Just like credit cards, smartphones or search engines, autonomous cars will carry a trove of information about their owners as they make driving more comfortable, raising new concerns about privacy. Automakers are engaged in a fierce race to develop the first driverless car, which experts say should hit the road by 2020.
Apart from legal obstacles facing the industry as the technology evolves - such as who is responsible in the event of an accident - a digital battle is being waged over the huge amount of technical data that will be stored in such vehicles.
"Data is the new oil," Intel chief executive Brian Krzanich said this week during a speech at the Los Angeles auto show, AutoMobility LA.
"If you have rich data, your car will be able to deal with complex route situations," Krzanich said. "If not, the car will stop."
Sensors, radars and cameras on autonomous vehicles will be able to exchange data with other cars but also, perhaps, with "intelligent" roadways that can help set speed limits depending on weather and traffic conditions. The passenger behind the wheel, meanwhile, can send emails and text messages, listen to music, stream movies, hold a conference call or make a restaurant reservation. Even homes will be connected to vehicles.
South Korean automaker Hyundai revealed at the auto show a partnership with Amazon's Alexa voice service to allow customers to start their car, charge their battery or turn on the air conditioner via a quick voice request. Experts say the data stored in these vehicles represents a gold mine for companies.

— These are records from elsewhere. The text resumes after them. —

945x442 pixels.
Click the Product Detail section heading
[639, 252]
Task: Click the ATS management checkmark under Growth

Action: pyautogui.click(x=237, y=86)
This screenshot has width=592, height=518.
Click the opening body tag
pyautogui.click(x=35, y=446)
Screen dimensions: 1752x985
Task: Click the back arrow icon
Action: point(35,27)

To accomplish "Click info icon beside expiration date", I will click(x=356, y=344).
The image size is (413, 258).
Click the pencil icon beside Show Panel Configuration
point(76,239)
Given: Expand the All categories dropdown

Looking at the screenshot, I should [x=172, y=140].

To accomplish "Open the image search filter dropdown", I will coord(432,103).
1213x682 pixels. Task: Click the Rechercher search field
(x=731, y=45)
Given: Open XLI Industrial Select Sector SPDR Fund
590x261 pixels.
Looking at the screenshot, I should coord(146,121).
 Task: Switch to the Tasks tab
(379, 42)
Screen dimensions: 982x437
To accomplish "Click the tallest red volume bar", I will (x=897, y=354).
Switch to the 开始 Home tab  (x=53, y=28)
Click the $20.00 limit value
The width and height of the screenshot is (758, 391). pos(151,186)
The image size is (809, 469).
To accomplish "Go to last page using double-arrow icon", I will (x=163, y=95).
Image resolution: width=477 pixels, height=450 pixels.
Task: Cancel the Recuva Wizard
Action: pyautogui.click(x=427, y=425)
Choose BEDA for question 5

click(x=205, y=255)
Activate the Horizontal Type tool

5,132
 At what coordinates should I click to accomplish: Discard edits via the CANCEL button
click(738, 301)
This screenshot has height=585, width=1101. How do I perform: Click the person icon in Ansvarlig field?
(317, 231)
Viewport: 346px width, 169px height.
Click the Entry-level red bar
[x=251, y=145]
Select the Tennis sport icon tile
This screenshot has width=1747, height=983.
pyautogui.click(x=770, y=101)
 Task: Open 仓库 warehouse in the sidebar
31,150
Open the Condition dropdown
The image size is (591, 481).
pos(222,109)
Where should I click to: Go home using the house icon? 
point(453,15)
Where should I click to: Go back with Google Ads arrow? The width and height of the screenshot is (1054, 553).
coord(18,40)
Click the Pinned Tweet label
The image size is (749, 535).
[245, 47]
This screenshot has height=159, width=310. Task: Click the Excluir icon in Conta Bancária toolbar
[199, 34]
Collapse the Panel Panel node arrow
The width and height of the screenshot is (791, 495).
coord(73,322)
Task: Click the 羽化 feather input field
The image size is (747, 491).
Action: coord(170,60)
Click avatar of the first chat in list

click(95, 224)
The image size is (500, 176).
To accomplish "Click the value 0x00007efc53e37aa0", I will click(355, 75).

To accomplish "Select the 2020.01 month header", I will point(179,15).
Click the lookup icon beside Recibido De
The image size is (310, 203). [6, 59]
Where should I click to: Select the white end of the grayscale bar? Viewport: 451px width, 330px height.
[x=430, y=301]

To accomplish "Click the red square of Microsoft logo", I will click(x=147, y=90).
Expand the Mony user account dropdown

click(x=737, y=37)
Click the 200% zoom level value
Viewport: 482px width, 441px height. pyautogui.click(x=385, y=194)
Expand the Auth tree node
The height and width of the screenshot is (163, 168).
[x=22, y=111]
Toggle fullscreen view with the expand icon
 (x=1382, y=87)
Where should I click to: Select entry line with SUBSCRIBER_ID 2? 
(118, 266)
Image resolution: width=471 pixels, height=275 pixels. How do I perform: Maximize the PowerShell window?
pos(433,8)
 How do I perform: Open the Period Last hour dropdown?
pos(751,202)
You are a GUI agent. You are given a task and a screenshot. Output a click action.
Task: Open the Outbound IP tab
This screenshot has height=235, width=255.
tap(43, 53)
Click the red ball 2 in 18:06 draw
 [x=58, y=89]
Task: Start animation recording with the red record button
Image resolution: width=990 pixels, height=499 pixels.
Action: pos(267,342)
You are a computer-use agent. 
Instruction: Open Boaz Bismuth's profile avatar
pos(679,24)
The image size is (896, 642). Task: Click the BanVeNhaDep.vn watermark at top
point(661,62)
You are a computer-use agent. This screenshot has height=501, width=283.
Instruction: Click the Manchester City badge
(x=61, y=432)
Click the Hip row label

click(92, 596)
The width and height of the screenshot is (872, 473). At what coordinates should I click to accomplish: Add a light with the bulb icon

"Where are you, where you stop, how often, what's in there can be used to provide you a rich user experience," Krzanich said. "What music you like, craft choices... that's an opportunity as well."
He said Intel was investing $250 million into self-driving technology over the next two years.
Karl Brauer, senior director of industry insights at Kelley Blue Book, said all the data collected will be used by car makers and other companies to maximize profit.
"If they know you like to go to Starbucks [they will say] 'Oh, he always stops at Starbucks,'" Brauer said.
Krzanich acknowledged that the technology posed great challenges in terms of privacy protection and secure sharing.
One question on many people's mind is whether, in a world that could be edging closer to the Big Brother oversight of George Orwell's dystopian novel "1984," it will be possible to disconnect at some point.
"Consumer privacy is an open question," said Jeremy Carlston, a senior analyst with IHS Automotive.